The increasing popularity of T20 cricket has become clearer in the proposed Future Tours Programme between 2023-27, with several boards prioritizing their T20 leagues over playing international cricket. There will be a near-global window for the IPL, with Australia and England clearing out their own fixture list to allow for fewer clashes with the Big Bash League and The Hundred.

“If the priority within the sport is quality and entertainment, the best players have to be given the right conditions to produce their best performances – but is that the priority at all? It seems clear to me that for the people at the top of the game it is all about money,” Ramprakash said. “People say that Twenty20 is what the youngsters want, and without doubt the format has brought huge entertainment and given the game new life, but in the pursuit of profit it is being allowed to completely take over the calendar. The 50-over game, increasingly squeezed into the margins, is paying the price.”

England’s proposed schedule over the next four years is exceptionally packed, and things haven’t been much different this summer either. England have already played four Tests, eight ODIs and three T20Is since the start of June. Their next game is an ODI against South Africa on Sunday before they take on the same opposition in a three-match T20I series beginning on Wednesday. The men’s competition in The Hundred will begin on August 3 – just two days after the culmination of the T20I series.

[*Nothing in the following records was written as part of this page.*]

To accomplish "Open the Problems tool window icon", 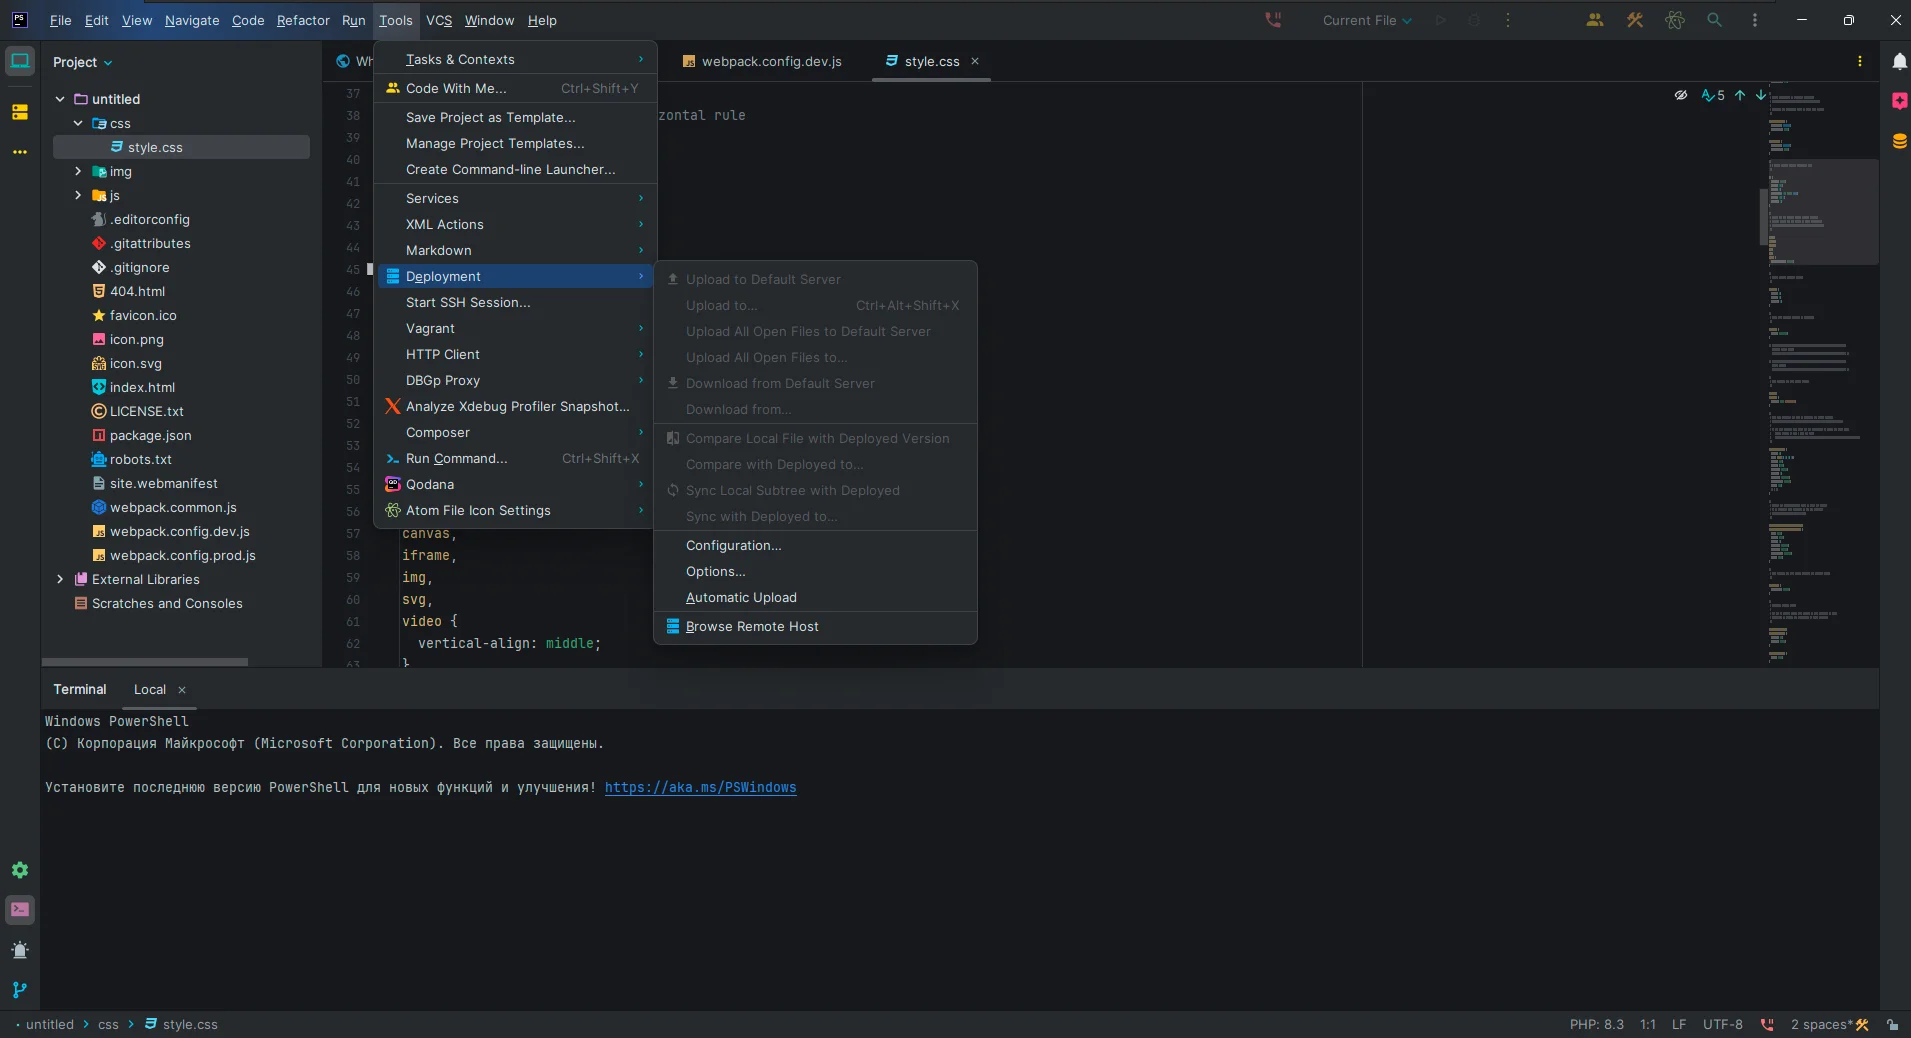I will pos(20,950).
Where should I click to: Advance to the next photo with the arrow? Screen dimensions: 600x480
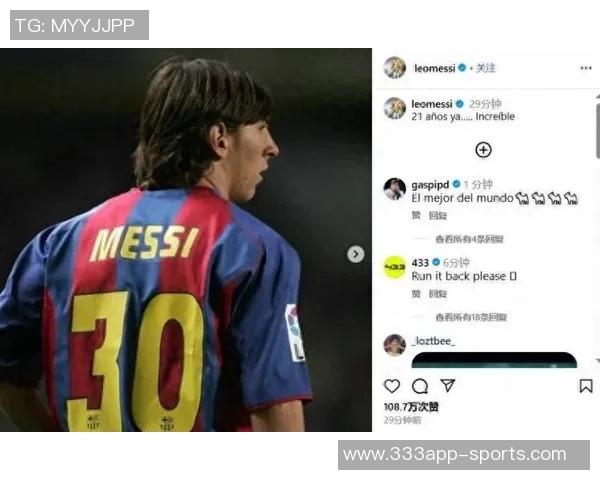click(x=355, y=254)
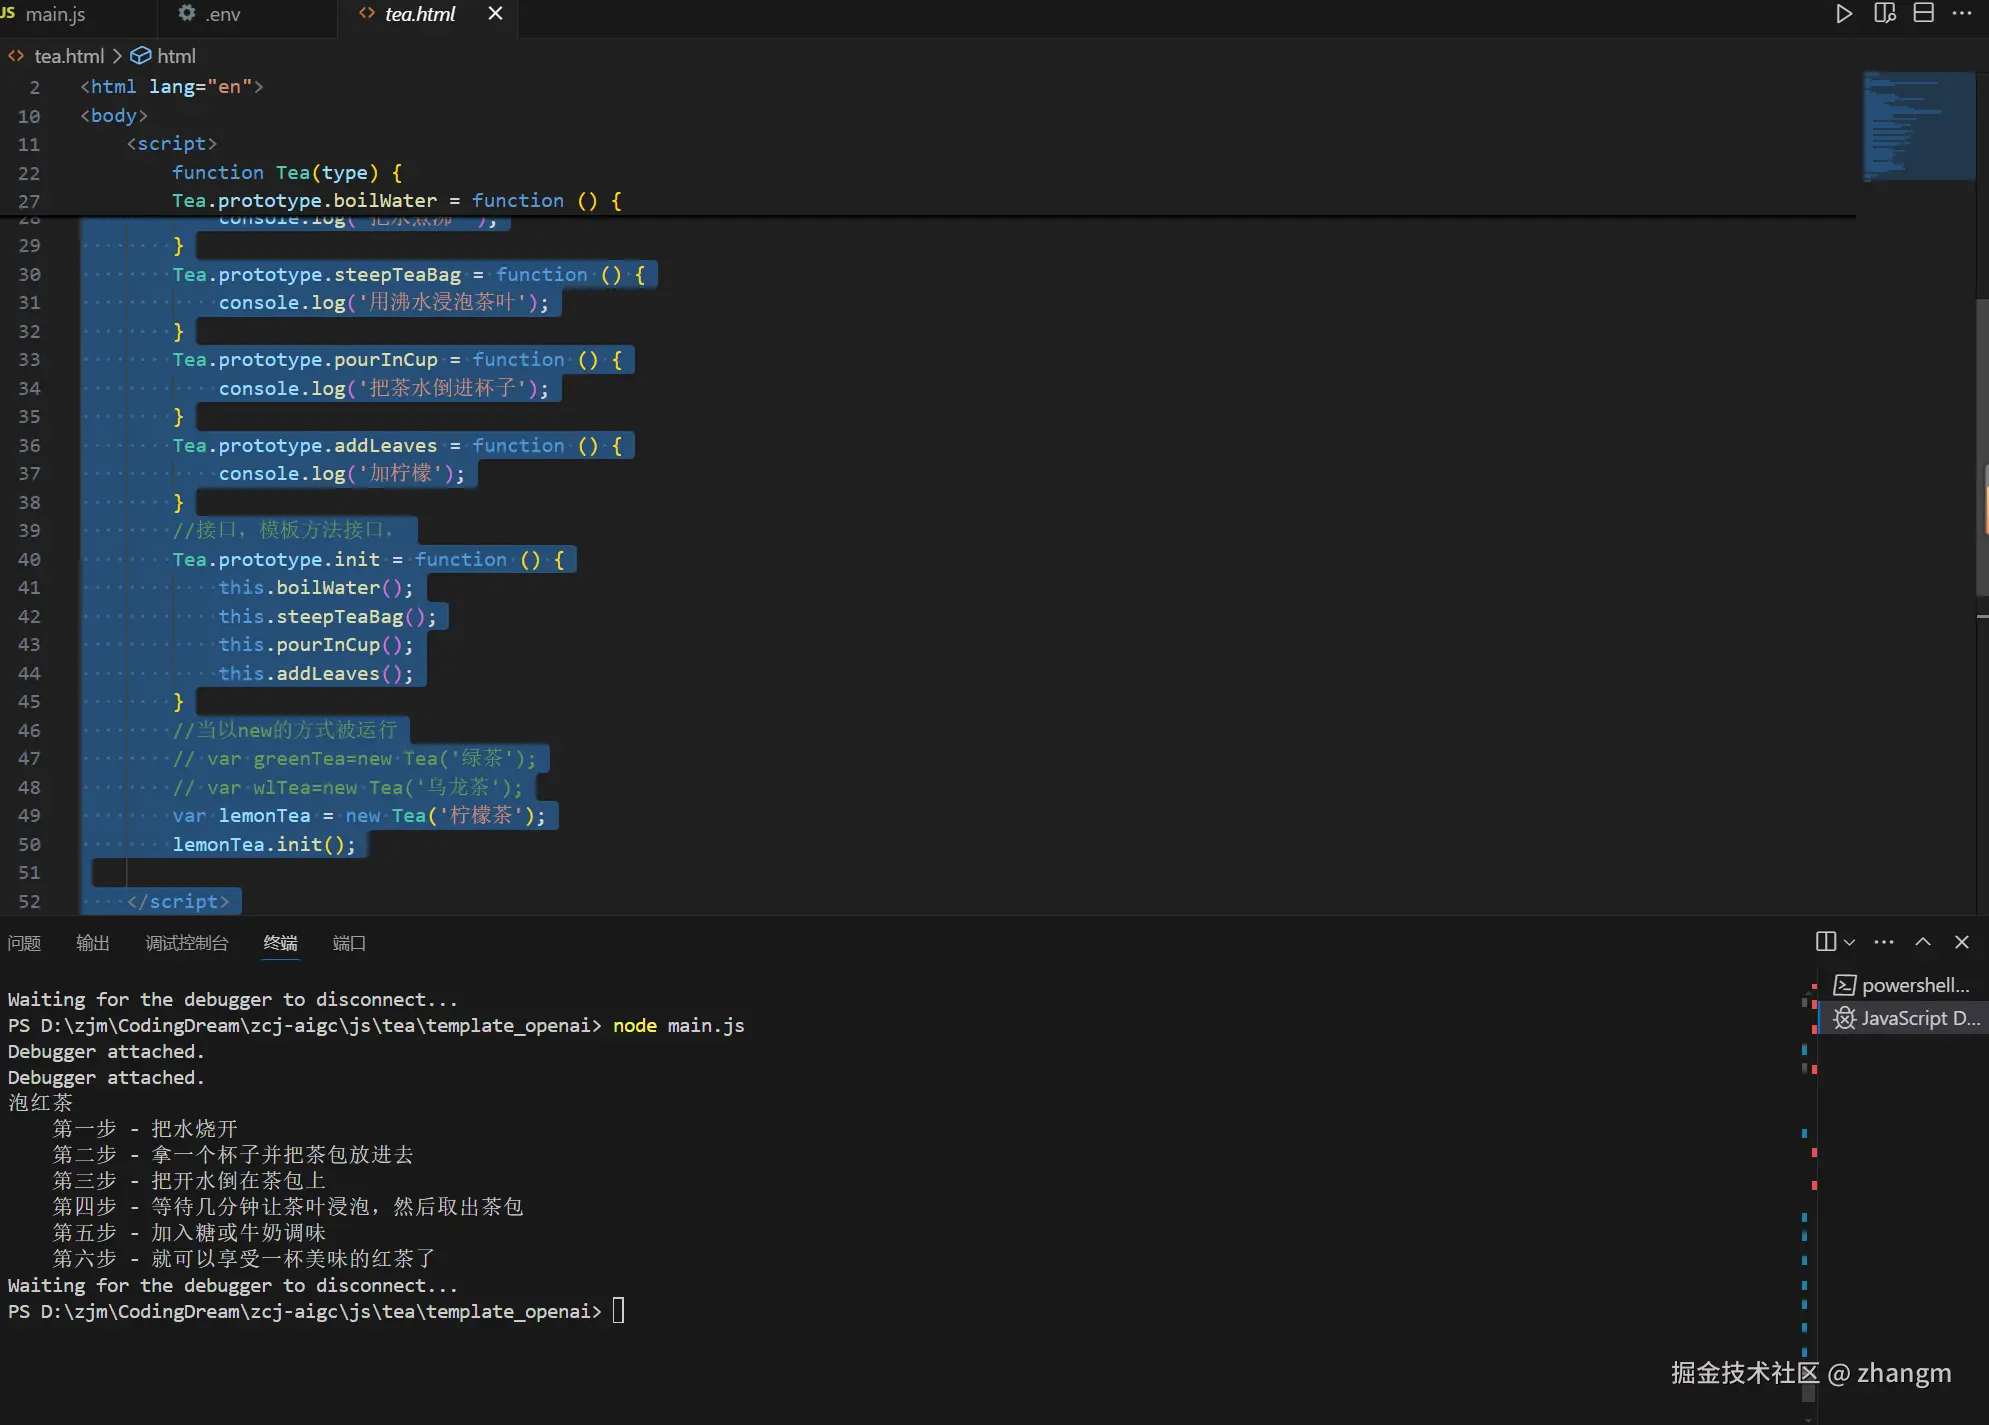The image size is (1989, 1425).
Task: Expand split terminal dropdown arrow
Action: pyautogui.click(x=1849, y=942)
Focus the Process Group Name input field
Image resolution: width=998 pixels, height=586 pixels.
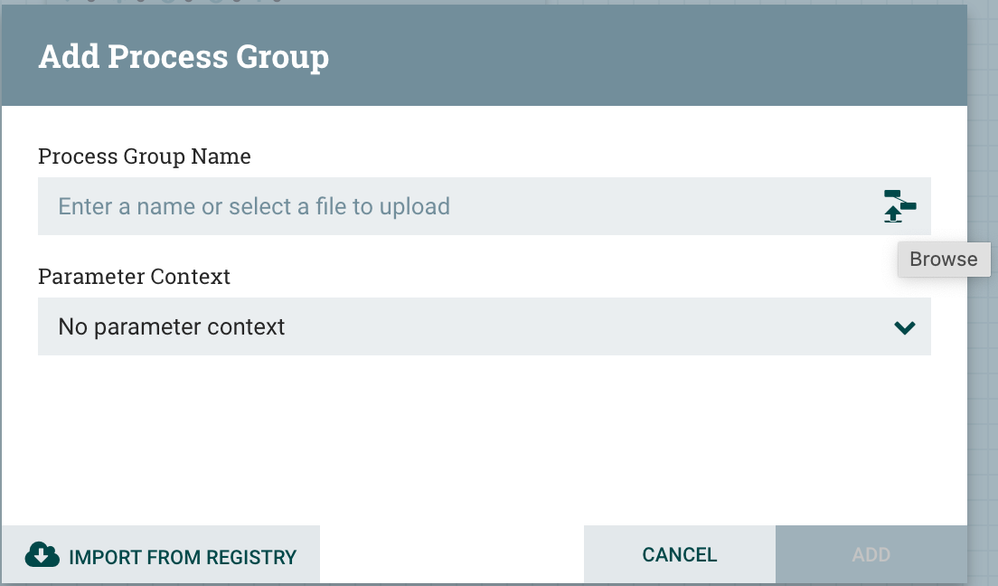450,206
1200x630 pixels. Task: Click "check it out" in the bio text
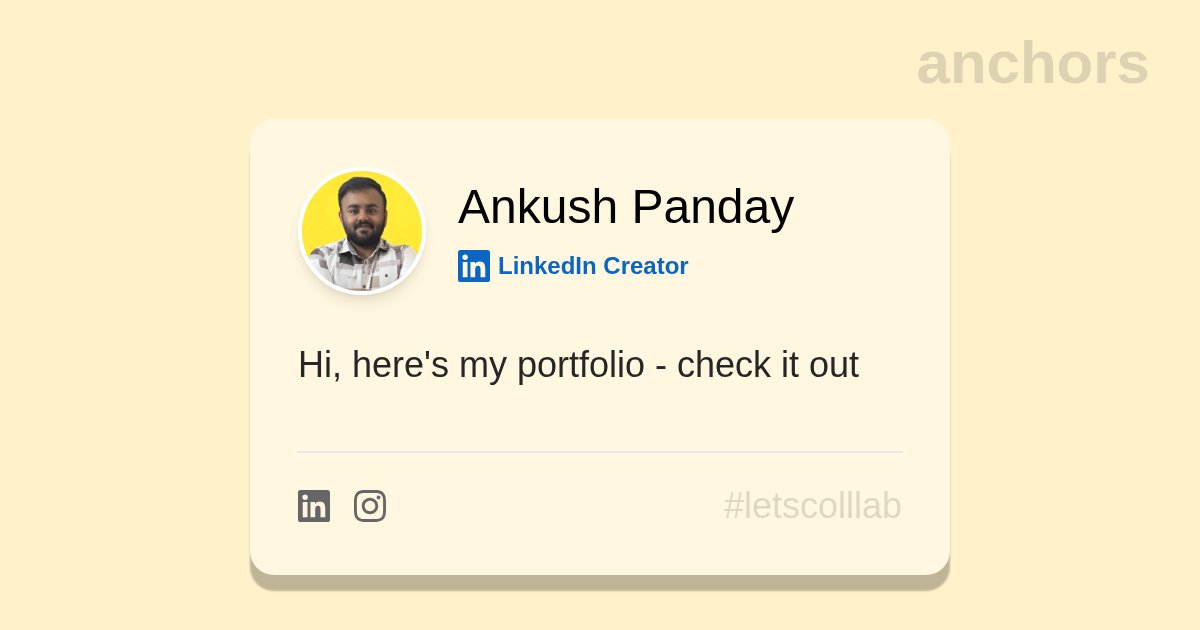tap(767, 365)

“What is beyond doubt is that England’s schedule is impossibly hectic, and not just for multi-format players,” Ramprakash said. “You only have to look at the team England selected for the first ODI against South Africa on Tuesday, where Reece Topley and David Willey were rested having just played against India. This summer has felt unusually packed but the situation is not about to change – I recently saw England’s schedule for the next 12 months and it is absolutely brutal.”